San Luis Obispo County has some of the best weather in the world. Because of its idyllic conditions, Central Coast residents are often lulled into a false sense of security about the possibility of a natural disaster, but they do occur from time to time.

In 1969, nearly 40 inches of rain was recorded in San Luis Obispo during January and February, and it produced extensive flooding.

My mother’s ancestors came to California by covered wagon over the Sierra Nevada in the summer of 1847, a few months after the Donner Party tragedy. They settled in the vast Sacramento Valley — in what is now Colusa County — and tried to build a future on the banks of the Sacramento River. About 13 years later they took refuge in the nearby Sutter Buttes as many parts of the Great Central Valley flooded. Sonora in the Sierra Nevada foothills received 100 inches of rain over a two-month period!

The magnitude of the above perils put into sharp focus the need for all of us to prepare for natural disasters. The canard of an ounce of prevention is worth many pounds of cure certainly rings true. However, the real trick is to bring community members with different experiences and skill sets together and work as a team to prepare, execute and recover from a variety of emergencies that can occur simultaneously.

I witnessed the importance of this type of preparedness firsthand when I attended a training event this past week at FEMA’s Emergency Management Institute in Emmitsburg Md. San Luis Obispo County law enforcement, fire, medical, education, county and city officials along with representatives from the private sector came together to learn how work as an integrated team.

This group of first responders began each training day with lectures taught by knowledgeable instructors with years of first-hand experience, such as the 9/11 attacks, the Oakland Hills fire and hurricanes Katrina and Sandy. These classes progressed into scenario-related, large-scale exercises of increasing complexity and threat that required participants to work as a team to be successful. In other words, the FEMA instructors tossed various scenarios to the students, from wildfires to tsunamis and everything in between.The results were stunning.
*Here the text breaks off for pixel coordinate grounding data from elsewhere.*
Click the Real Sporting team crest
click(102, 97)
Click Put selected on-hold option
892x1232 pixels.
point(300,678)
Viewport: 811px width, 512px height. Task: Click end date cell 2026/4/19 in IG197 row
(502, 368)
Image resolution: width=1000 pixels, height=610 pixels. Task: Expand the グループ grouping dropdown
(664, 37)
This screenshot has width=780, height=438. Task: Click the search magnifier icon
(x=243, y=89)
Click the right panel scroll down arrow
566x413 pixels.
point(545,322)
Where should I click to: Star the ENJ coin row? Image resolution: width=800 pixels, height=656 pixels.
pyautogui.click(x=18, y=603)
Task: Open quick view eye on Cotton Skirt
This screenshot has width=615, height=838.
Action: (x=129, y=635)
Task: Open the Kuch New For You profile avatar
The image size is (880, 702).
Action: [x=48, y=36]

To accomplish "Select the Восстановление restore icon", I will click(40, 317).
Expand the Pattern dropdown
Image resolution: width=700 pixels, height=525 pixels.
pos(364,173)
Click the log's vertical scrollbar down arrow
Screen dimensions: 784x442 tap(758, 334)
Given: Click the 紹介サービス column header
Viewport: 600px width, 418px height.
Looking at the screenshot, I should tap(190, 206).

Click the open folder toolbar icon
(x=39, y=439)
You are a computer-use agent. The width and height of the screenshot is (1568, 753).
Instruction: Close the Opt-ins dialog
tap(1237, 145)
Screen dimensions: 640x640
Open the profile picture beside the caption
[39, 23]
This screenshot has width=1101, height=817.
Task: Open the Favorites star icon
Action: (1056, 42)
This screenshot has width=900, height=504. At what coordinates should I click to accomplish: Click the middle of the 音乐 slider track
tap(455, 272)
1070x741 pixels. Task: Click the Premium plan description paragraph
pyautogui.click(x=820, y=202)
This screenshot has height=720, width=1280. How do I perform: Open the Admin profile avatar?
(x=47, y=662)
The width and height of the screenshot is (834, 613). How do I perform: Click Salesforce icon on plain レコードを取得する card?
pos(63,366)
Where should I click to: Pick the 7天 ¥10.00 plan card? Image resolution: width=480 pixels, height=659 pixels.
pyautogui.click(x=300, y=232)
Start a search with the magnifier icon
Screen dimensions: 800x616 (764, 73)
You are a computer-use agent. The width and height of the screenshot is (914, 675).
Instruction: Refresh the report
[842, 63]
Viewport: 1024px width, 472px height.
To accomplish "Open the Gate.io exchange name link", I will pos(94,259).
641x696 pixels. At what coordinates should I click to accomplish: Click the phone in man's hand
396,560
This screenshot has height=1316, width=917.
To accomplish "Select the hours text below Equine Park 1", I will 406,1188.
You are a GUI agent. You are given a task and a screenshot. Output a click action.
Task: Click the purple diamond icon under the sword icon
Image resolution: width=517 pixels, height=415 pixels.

Dave Mathe, emergency planning coordinator for the Five Cities Fire Authority, attended the Maryland program five years ago. He was so impressed with the quality of training and the potential to save lives and property that he donated almost 1,000 hours of his own time to apply for the federal grant, coordinate participants, set up logistics and help write many of the exercise scenarios. The federal grant covered the costs, which was particularly valuable at a time where local training budgets are strained.

Tracey Vardas, emergency planning coordinator with PG&E told me, “It was some of the most comprehensive and coordinated training evolutions I’ve been involved with. This type of community-based interaction will certainly help all of us prepare for future emergencies.”

This same praise was echoed by other attendees. Pismo Beach Mayor Shelly Higginbotham said that “Often elected officials are not fully aware of all aspects involved in responding when a natural disaster occurs. Spending the week in this class highlighted the roles of the elected, but gave an important picture of how all the cogs in the wheel interact.”

San Luis Obispo County Sheriff Ian Parkinson said “There was great value in working with other Central Coast first responders; to know the best methods to organize and strengthen their assets and abilities during emergencies.”

Paul Deis, emergency service manager for the Red Cross San Luis Obispo County, who recently returned from the aftermath of Hurricane Sandy, told me, “This type of training brought home the need to work as a team to preserve our precious community during trying times”.

Supervisor Paul Teixeira, said it best. “You can’t put a price on getting to know our fellow first responders and learn their need’s before an emergency actually occurs. This knowledge will drastically reduce the time to respond and recover from emergencies.”